The present invention concerns a thermostatic or thermally controlled liquid mixing valve. In particular, the invention relates to a mixing valve that is suitable for use in an emergency shower or eyewash system.
Thermally controlled or thermostatic mixing valves are well known. Valves of this type receive both hot and cold liquid, typically water, and allow the liquids to mix to a predetermined temperature. The temperature is controlled by way of a thermally responsive control member, or thermostat, which maintains the liquid temperature according to the user's setting.
One particular application of thermostatic mixing valves is in connection with emergency shower and eyewash systems. Toxic and hazardous chemicals are used in many industrial environments. The Occupational Safety and Health Act of 1970 was enacted to assure that workers would be provided with safe and healthful working conditions. Pursuant to this act, the Occupational Safety and Health Administration adopted regulations which require the availability of emergency eyewash and shower equipment for use as a form of first aid treatment. Emergency shower and eyewash systems have proliferated in a wide range of industries, including automotive, food processing, chemical processing, petroleum refining steel production, pulp and paper, and waste water treatment. In each of these industries, workers are exposed to extremely hazardous chemicals which can cause serious tissue damage and destruction.
Many emergency shower and eyewash facilities are provided with ground water that is already tempered to a moderate temperature, normally in the range of 50.degree.-60.degree. F. It has been found, however, that delivered water temperatures that are too cold can have the affect of discouraging maximum effective use of the emergency equipment. For example, a worker using an emergency shower may leave the shower immediately when being deluged by a stream of 50.degree. F. water. In addition, in northern climates, the ground water itself is typically barely above freezing, usually at 35.degree. F. Under these circumstances, an emergency shower and eyewash system relying solely upon untempered ground water provides water that would be too cold to be endured even by a victim of a chemical accident.

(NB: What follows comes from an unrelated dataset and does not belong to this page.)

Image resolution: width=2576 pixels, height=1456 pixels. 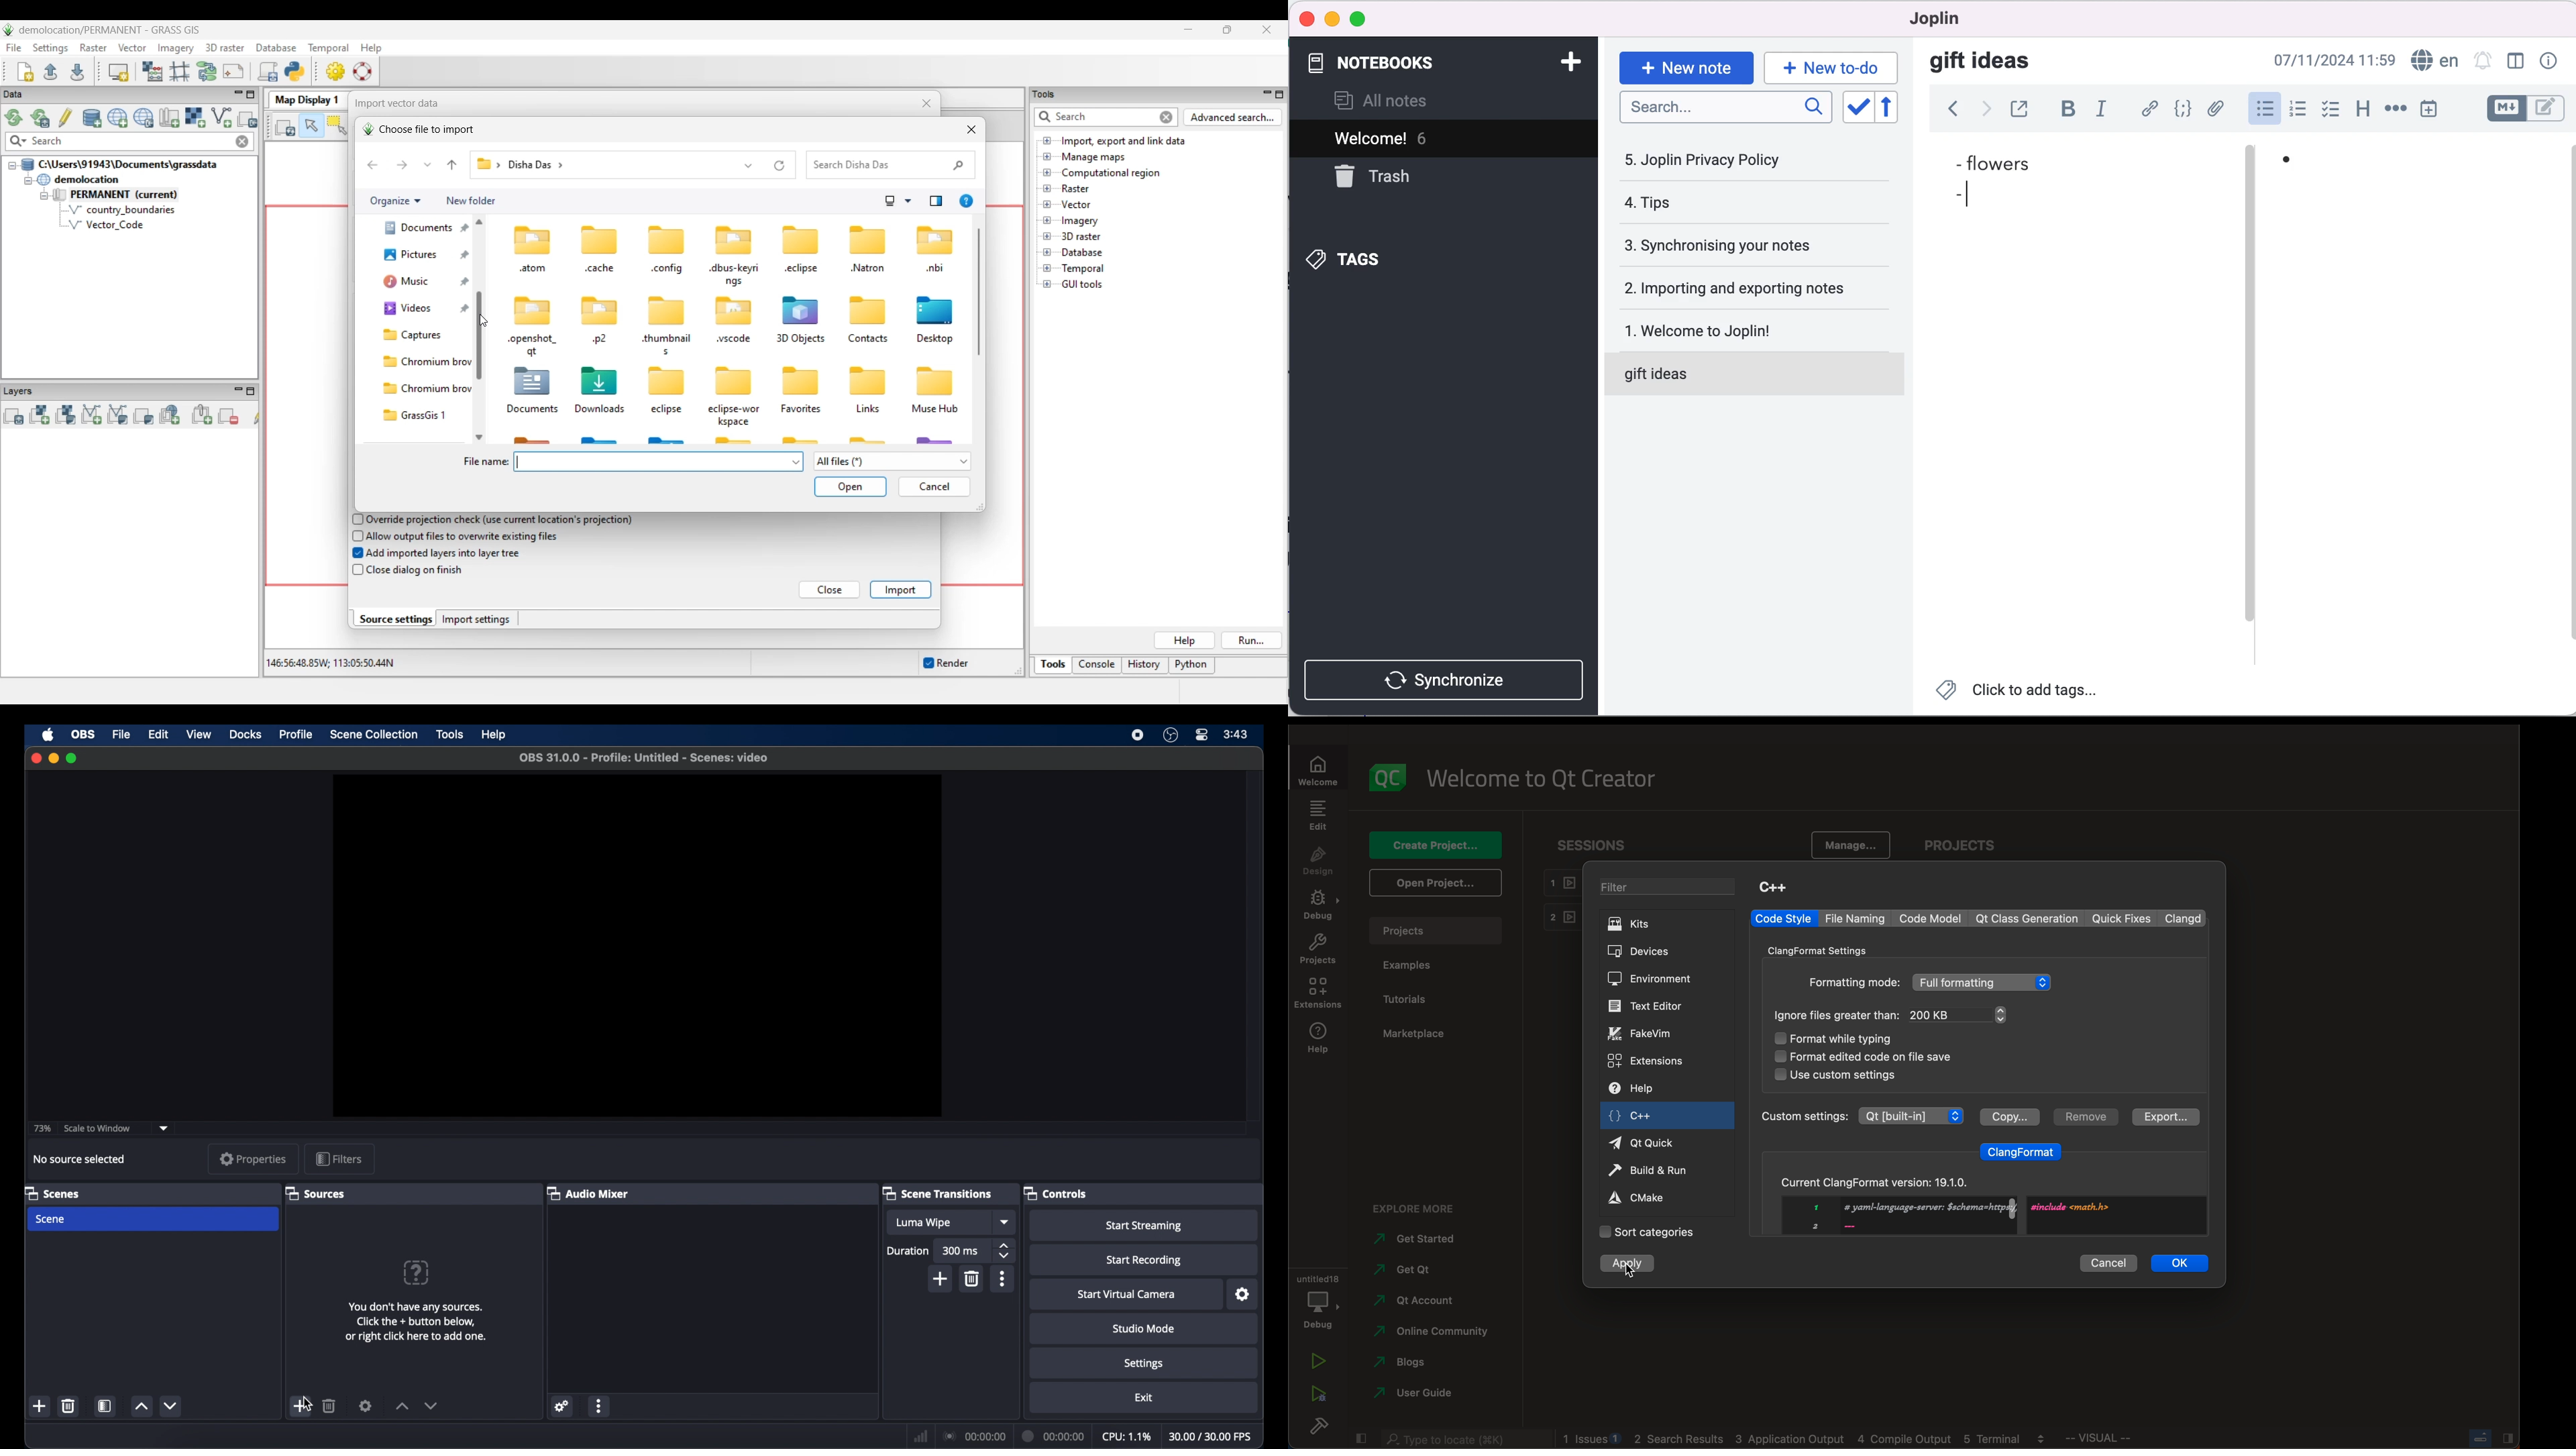 I want to click on controls, so click(x=1055, y=1193).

As a result, emergency shower and eyewash systems have been modified to provide tempered water. Usually this comfortable range of temperatures is between 65.degree.-95.degree. F. In order to provide tempered water within this range, most emergency facilities include a source of very hot water, typically in the range of 140.degree.-160.degree. F., that is mixed with ambient ground water.
The thermostatic valves for emergency shower and eyewash systems must address certain problems. First, the source of water should not be interrupted when in use. The victim of a chemical accident will require continuous flow of water for a prolonged period of time. Typically, in the event of an accident, the affected area should be drenched for at least 15 minutes. Thus, the source of tempered water should be able to provide the water for at least that length of time and to maintain the temperature within a comfortable range for the accident victim. In addition, the thermostatic valve must be able to maintain the tempering of the water regardless of extreme fluctuations in the supply of hot or cold water to the thermostatic mixing valve.
Finally, the valve must be able to account for failures in the supply of hot or cold water to the valve, as well as failure of the valve itself. The valves must account for these failures without placing the user of the emergency shower or eyewash system in greater peril. For example, if the cold water supply fails and only hot water in the range of 140.degree.-160.degree. F. is provided, the user can suffer bums that may be more serious than the chemical splash that is being treated.
Thus far, no known thermostatic control valve adequately addresses all of the problems associated with providing tempered water for emergency shower and eyewash systems. While many of the systems include some provisions to account for the variety of failures that can occur, no valve is presently available that can provide virtually fail-safe performance in this arena.